> **REQUIREMENT**
Among the entries that follow, the required portion opens with the line containing "Where should I click to: Select the Paragraph" and closes with the line containing "Click the small /100 label beside the score". Give that portion again exactly, and nothing else.

EXERCISE DATA START

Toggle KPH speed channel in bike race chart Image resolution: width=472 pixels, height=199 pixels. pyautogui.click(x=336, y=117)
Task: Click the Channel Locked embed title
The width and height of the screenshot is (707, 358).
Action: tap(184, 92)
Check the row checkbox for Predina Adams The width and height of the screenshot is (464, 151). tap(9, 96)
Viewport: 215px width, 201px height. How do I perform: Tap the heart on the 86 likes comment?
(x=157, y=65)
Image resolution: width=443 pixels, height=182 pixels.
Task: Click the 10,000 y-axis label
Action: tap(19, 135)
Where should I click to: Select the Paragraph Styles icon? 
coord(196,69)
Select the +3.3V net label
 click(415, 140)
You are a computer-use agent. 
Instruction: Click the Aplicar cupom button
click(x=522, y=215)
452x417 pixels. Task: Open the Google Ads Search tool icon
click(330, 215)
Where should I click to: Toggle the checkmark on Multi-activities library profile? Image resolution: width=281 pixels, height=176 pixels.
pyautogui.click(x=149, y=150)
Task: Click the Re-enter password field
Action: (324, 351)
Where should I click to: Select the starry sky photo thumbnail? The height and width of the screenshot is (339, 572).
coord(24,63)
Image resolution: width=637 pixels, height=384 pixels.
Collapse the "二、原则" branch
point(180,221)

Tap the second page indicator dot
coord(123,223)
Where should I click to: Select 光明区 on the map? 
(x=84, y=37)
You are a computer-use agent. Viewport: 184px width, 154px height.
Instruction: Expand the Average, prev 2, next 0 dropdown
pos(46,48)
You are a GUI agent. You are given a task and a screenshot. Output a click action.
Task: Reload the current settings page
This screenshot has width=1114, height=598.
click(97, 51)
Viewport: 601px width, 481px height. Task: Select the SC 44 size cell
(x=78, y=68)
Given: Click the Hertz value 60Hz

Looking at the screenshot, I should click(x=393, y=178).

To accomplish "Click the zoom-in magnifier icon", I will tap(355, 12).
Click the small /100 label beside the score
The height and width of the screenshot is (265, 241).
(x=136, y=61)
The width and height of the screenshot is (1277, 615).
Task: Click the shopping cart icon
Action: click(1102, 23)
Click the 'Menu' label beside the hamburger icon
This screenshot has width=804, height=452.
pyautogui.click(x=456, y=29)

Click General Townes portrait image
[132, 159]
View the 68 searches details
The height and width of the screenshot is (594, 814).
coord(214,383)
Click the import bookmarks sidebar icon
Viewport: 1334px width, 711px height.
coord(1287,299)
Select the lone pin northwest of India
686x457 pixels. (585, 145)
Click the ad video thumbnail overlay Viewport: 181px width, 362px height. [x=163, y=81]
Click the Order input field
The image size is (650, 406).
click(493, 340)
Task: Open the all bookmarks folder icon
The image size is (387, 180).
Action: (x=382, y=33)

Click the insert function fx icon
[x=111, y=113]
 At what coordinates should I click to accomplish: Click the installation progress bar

EXERCISE DATA END

> **WRITTEN REPLY**
Where should I click to: Select the Paragraph Styles icon? 
coord(196,69)
Select the +3.3V net label
 click(415, 140)
You are a computer-use agent. 
Instruction: Click the Aplicar cupom button
click(x=522, y=215)
452x417 pixels. Task: Open the Google Ads Search tool icon
click(330, 215)
Where should I click to: Toggle the checkmark on Multi-activities library profile? Image resolution: width=281 pixels, height=176 pixels.
pyautogui.click(x=149, y=150)
Task: Click the Re-enter password field
Action: (324, 351)
Where should I click to: Select the starry sky photo thumbnail? The height and width of the screenshot is (339, 572).
coord(24,63)
Image resolution: width=637 pixels, height=384 pixels.
Collapse the "二、原则" branch
point(180,221)

Tap the second page indicator dot
coord(123,223)
Where should I click to: Select 光明区 on the map? 
(x=84, y=37)
You are a computer-use agent. Viewport: 184px width, 154px height.
Instruction: Expand the Average, prev 2, next 0 dropdown
pos(46,48)
You are a GUI agent. You are given a task and a screenshot. Output a click action.
Task: Reload the current settings page
This screenshot has width=1114, height=598.
click(97, 51)
Viewport: 601px width, 481px height. Task: Select the SC 44 size cell
(x=78, y=68)
Given: Click the Hertz value 60Hz

Looking at the screenshot, I should click(x=393, y=178).

To accomplish "Click the zoom-in magnifier icon", I will tap(355, 12).
Click the small /100 label beside the score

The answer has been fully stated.